Celle-ci est ouverte par les Cotton Belly’s et leur leader pilier Yann Malek, entourée de Mick Ravassat à la guitare, Cyril Catois à la basse et Aurélie Simenel à la batterie. Les années passent mais le temps n’a pas de prise sur le groupe et son répertoire régulièrement renouvelé dans une continuité qui charme toujours le public. Cela doit beaucoup à la voix et l’harmonica virevoltants de Yann, mais aussi à son jeu de guitare en slide, celui de Mick dont les solos sont magnifiquement dans le ton, et la rythmique élastique de Cyrille et Aurélie. Missi est un final parfait.
Vient alors le deuxième pari de la programmation avec les Cactus Candies en septet pour défendre leur album “Candle Light Rodeo”. Le chant guilleret de Lil’Ou Hornecker, façon Rose Maddox et Charline Arthur réunies, la guitare country boogie rockabilly de Jules Gretschy, et son chant clair et posé, les reprises des Maddox Brothers & Rose, Don Woody ou Buddy Holly, les compositions originales dans le ton, le son de la lap steel de Vassili Caillosse, du violon de Julie Mellaert et du piano honky tonk de JP Cardot m’ont ramené à mes premières amours, celles qui m’ont petit à petit amené au blues.

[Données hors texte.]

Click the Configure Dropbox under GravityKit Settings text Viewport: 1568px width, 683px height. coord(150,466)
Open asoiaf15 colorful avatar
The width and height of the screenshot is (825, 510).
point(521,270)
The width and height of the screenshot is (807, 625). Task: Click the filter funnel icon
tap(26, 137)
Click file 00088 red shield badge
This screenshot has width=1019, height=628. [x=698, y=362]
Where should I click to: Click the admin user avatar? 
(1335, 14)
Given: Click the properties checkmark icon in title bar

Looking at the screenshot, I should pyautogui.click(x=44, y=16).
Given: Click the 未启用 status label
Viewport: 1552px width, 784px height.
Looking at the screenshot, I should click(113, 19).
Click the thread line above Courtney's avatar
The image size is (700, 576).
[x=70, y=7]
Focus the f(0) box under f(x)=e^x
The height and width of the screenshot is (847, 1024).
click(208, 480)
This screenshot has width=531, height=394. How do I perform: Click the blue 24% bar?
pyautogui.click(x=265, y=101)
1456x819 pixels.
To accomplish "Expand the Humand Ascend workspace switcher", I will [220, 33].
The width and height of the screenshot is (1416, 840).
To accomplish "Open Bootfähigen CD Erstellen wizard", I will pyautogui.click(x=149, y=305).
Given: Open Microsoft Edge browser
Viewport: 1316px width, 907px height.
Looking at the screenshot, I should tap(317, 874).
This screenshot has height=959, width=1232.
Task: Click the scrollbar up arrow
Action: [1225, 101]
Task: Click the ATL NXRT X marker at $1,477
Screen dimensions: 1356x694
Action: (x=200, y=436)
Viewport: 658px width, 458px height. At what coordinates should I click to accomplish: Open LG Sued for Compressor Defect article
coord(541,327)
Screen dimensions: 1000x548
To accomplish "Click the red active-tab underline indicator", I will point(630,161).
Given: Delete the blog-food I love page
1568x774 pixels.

C’est Big Dez qui clôt le festival, avec le leader Philippe Fernandez, Paco Lefty Hand à la deuxième guitare, Vincent Bucher à l’harmonica, Léa Worms aux claviers, Lamine Guerfi à la basse, et Stéphane Miñana-Ripoll à la batterie. Entre les mains de Philippe, la guitare Stratocaster semble être un jouet, qui n’en émet pas moins des sons puissants en réponse aux riffs cinglants de son propriétaire. Le répertoire est puisé dans le nouveau disque “Chicken In The Car And The Car Can’t Go”, avec le morceau-titre en ouverture, suivi de Up and down the road, 300 miles for a chat, Set him free, et, je l’attendais, le formidable shuffle I got to find my baby. Avec Big Dez, il y a toujours cette urgence, ce blues marqué par le rock ‘n’ roll et la soul et c’est un univers qu’on reconnaît dès les premières notes.
C’est la fin du festival mais les émotions intenses procurées font déjà naître l’impatience d’y revenir en 2022.